En conséquence, il convient de condamner Monsieur [K] [G] à payer à [Localité 5] la somme de 1 756,68 euros, au titre des sommes dues au 30 novembre 2025, échéance de novembre 2025 incluse, avec intérêts au taux légal à compter du présent jugement.
Sur les délais de paiement :
En application de l’article 1343-5 du code civil, le juge peut, compte tenu de la situation du débiteur et en considération des besoins du créancier, reporter ou échelonner, dans la limite de deux années, le paiement des sommes dues.
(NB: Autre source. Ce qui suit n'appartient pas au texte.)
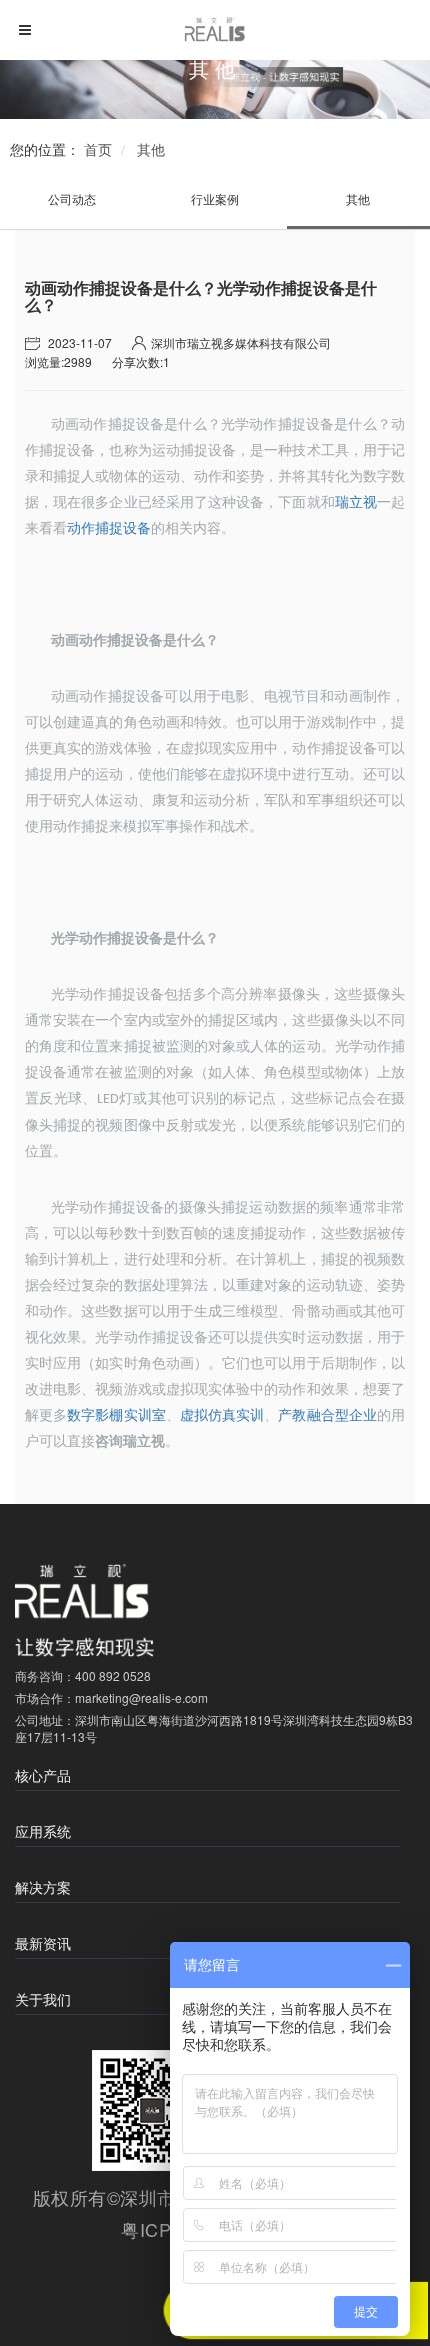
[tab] (71, 199)
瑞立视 (356, 502)
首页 (98, 149)
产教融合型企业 (327, 1415)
En l’espèce, il apparaît que Monsieur [K] [G] justifie d’une situation personnelle particulière, tant sur le plan de sa santé que sur celui de sa situation financière, et que l’octroi de délais ne met pas en péril le bailleur social [Localité 5] ; l’octroi de délais de paiement apparaît ainsi justifié.
Il convient donc d’accorder à Monsieur [K] [G] des délais selon les modalités définies dans le dispositif pour le règlement des sommes dues, étant rappelé que le juge ne peut pas octroyer des délais supérieurs à 24 mois dans ce cas précis et qu’il appartiendra aux parties, à l’issue de cette période, s’il est nécessaire de prolonger ces délais, de le faire par accord conventionnel.
Sur les frais du procès et l’exécution provisoire :
En application des dispositions des articles 696 et suivants du code de procédure civile, il convient de condamner les parties à partager par moitié les dépens de l’instance.
En conséquence, la demande de [Localité 6] HABITAT au titre de l’article 700 du code de procédure civile sera rejetée.
Conformément à l’article 514 du code de procédure civile, le présent jugement est assorti de l’exécution provisoire, de droit.
PAR CES MOTIFS
Le juge des contentieux de la protection, statuant en audience publique, par jugement contradictoire rendu en premier ressort, par mise à disposition au greffe le jour de son délibéré :
DÉCLARE recevable la demande de VAL D'[Localité 1] HABITAT aux fins de constat de l’acquisition de la clause résolutoire ;
REJETTE la demande de constat de l’acquisition de la clause résolutoire contenue dans le bail conclu le 23 juin 2021 entre VAL D’OISE HABITAT d’une part, et Monsieur [K] [G] d’autre part, concernant les locaux situés [Adresse 2] (rez-de-chaussée, porte numéro 2) à [Localité 4] ;
REJETTE la demande d’expulsion ;
REJETTE la demande de séquestration des meubles en garantie des sommes dues ;
REJETTE la demande de condamnation au paiement d’une indemnité d’occupation ;
CONDAMNE Monsieur [K] [G] à payer à VAL D'[Localité 1] HABITAT la somme de 1 756,68 euros, au titre des arriérés de loyers et charges dus au 30 novembre 2025, avec intérêts au taux légal à compter du présent jugement ;
ACCORDE un délai à Monsieur [K] [G] pour le paiement de ces sommes ;
AUTORISE Monsieur [K] [G] à s’acquitter de la dette en 24 fois, en procédant à 23 versements de 50 euros, et un dernier versement égal au solde de la dette, sauf meilleur accord entre les parties et ce en plus du loyer courant et des charges ;
DIT que chaque versement devra intervenir avant le 10 de chaque mois et pour la première fois le 10 du mois suivant la signification du présent jugement ;
DIT qu’en cas de défaut de paiement d’une échéance à sa date exacte, l’échelonnement sera caduc et la totalité de la dette redeviendra exigible ;
CONDAMNE les parties à partager par moitié les dépens d’instance ;
REJETTE la demande de VAL D’OISE HABITAT au titre de l’article 700 du code de procédure civile ;
RAPPELLE que le présent jugement est assorti de l’exécution provisoire de droit ;
Ainsi jugé et prononcé par mise à disposition au greffe de [Localité 7], le 16 février 2026.